Figure 2.

Function of CD80 and CD86 in allogeneic CD4⁺ T cell–EC cocultures. CD4⁺ T cells were cultured alone (white bars), with untreated HUVECs (gray bars), or with HUVECs that were treated with IFN-γ (1,000 U/ml) for 72 h (black bars). (A) Anti-CD86 antibody (IT2.2, clone, 10 μg/ml), LFA-3 (5 μg/ml), or combinations were added into cocultures of CD4⁺ T cells with IFN-γ–treated HUVECs as indicated.

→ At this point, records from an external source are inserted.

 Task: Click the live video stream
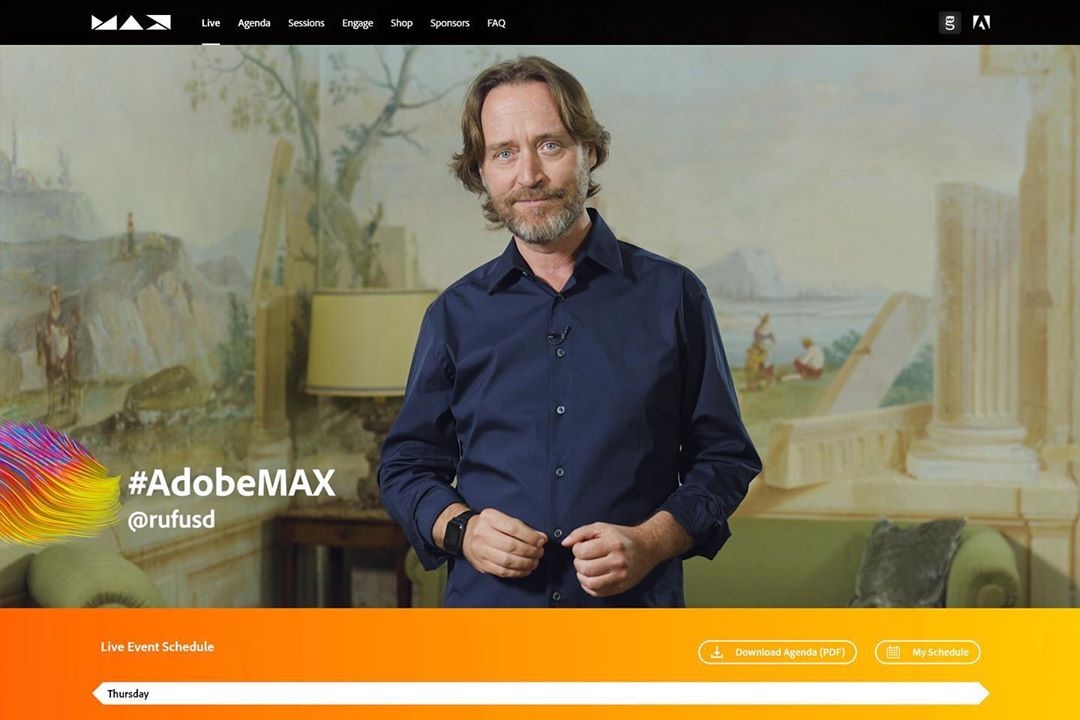click(540, 326)
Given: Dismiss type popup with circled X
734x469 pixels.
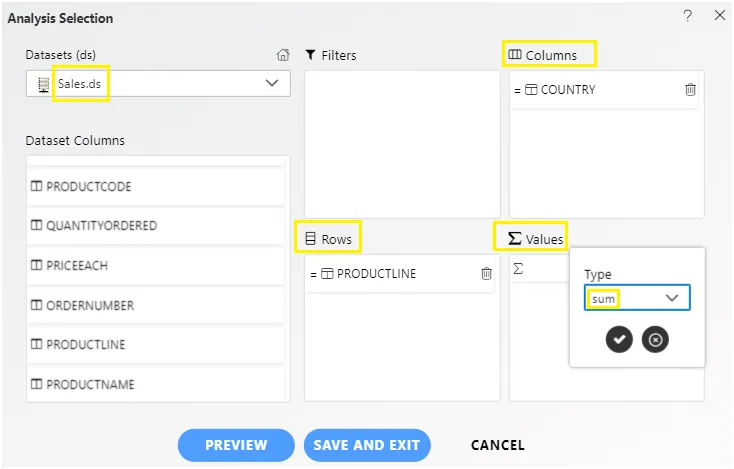Looking at the screenshot, I should click(x=655, y=339).
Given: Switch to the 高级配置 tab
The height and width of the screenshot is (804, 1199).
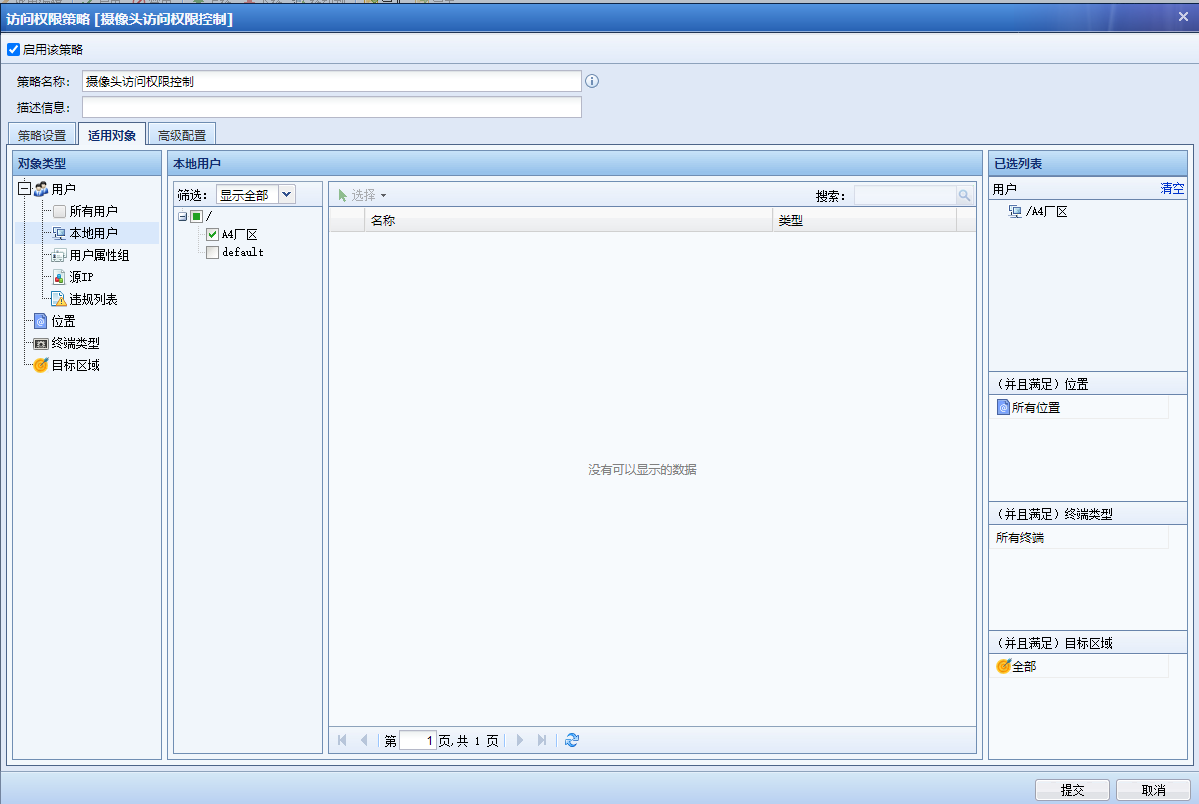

Data represents the mean of 10 experiments performed in triplicate cultures ± 1 SD. (B) Dose–response effect of anti-CD86 antibody (IT2.2 clone) on CD4⁺ T cell alloproliferation. We also find that anti-CD86 mAbs inhibit EC-induced CD4⁺ T cell IL-2 production (data not shown). Results are representative of four similar experiments performed in triplicate cultures ± 1 SD. (C) Coculture of CD4⁺ T cells with various IFN-γ–treated microvascular endothelial cells in the absence (black bars) or presence (gray bars) of anti-CD86 mAbs (10 μg/ml, IT2.2 clone). Results are representative of two similar experiments performed in triplicate cultures ± 1 SD (*P < 0.05). (A–C) In all experiments, proliferation was assessed after 6 d of coculture by [³H]thymidine uptake.